No it is not. It has become about whether people have the right to go against the "norm" without being flamed or chastized.


----------



## hastatus (Jan 16, 2003)

Until a fish has a "right to life" sticker on its body and there is a law against it, he can do whatever he wants with it elTwitcho.

My overall point is this, its unethical and immoral for any hobbyist who proclaims to be a hobbyist to do unethical things to their fish. They should be treated humanely. And if that is to difficult for anyone to do, then they should find something else to amuse themselves with.

That's all I got to say on the topic.


----------



## KrazyCrusader (Oct 26, 2004)

hastatus said:


> Until a fish has a "right to life" sticker on its body and there is a law against it, he can do whatever he wants with it elTwitcho.
> 
> My overall point is this, its unethical and immoral for any hobbyist who proclaims to be a hobbyist to do unethical things to their fish. They should be treated humanely. And if that is to difficult for anyone to do, then they should find something else to amuse themselves with.
> 
> ...


If you like watching animals suffering why don't you take up the hobby of c*ck fighting?


----------



## User (May 31, 2004)

azeral26 said:


> No it is not. It has become about whether people have the right to go against the "norm" without being flamed or chastized.
> [snapback]862684[/snapback]​


People have the right to go against the norm. People also have the right to flame and call people "assholes" to those they don't agree with. My only question so far is "Whats the point"? I didn't flame or get angry.


----------



## Azeral (Dec 28, 2004)

User said:


> People have the right to go against the norm. People also have the right to flame and call people "assholes" to those they don't agree with. My only question so far is "Whats the point"? I didn't flame or get angry.
> [snapback]862711[/snapback]​


It was general response not directed at anyone inparticular.


----------



## User (May 31, 2004)

azeral26 said:


> It was general response not directed at anyone inparticular.
> [snapback]862715[/snapback]​


Yeah I realized that, just using myself as the example.


----------



## jonscilz (Dec 2, 2004)

this whole thing is what half the posts here are about these days... i guess its just the nature of it


----------



## Azeral (Dec 28, 2004)

User said:


> Yeah I realized that, just using myself as the example.
> 
> 
> 
> ...


To answer your question though, my point was that people should not be flamed for doing things outside the accepted norm on this site. By flamed , I mean the extreme, : threats of banning him, spitting out childish names etc. It constricts and prevents people from trying something for themselves; which is the way some people learn. Flaming still will happen, but it doesn't mean I have to agree with it. But I certainly agree with their right too. The high horse thing has become disgustingly regular on this site. Its especially daunting for newbies to the hobby.


----------



## nismo driver (Jan 27, 2004)

────────────────────────────────────────

### What to do
a. Reproduce the forum thread from "To answer your" to "to the hobby.", substituting "beginners" for "newbies".
b. Please condense the paragraph of the forum thread beginning "To answer your question though" into a short bulleted list of its main points.

### Dataset excerpt
────────────────────────────────────────

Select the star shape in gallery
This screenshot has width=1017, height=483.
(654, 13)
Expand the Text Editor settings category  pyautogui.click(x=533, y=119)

────────────────────────────────────────

### Task answers
a.
To answer your question though, my point was that people should not be flamed for doing things outside the accepted norm on this site. By flamed , I mean the extreme, : threats of banning him, spitting out childish names etc. It constricts and prevents people from trying something for themselves; which is the way some people learn. Flaming still will happen, but it doesn't mean I have to agree with it. But I certainly agree with their right too. The high horse thing has become disgustingly regular on this site. Its especially daunting for beginners to the hobby.

b.
- People should not be flamed on the site for doing things outside the accepted norm.
- Flaming here means the extreme: threats of banning, childish name-calling and the like.
- It constricts people and keeps them from trying things for themselves, which is how some people learn.
- Flaming will still happen, but the writer doesn't have to agree with it.
- The high-horse attitude has become disgustingly regular on the site and is especially daunting for newbies to the hobby.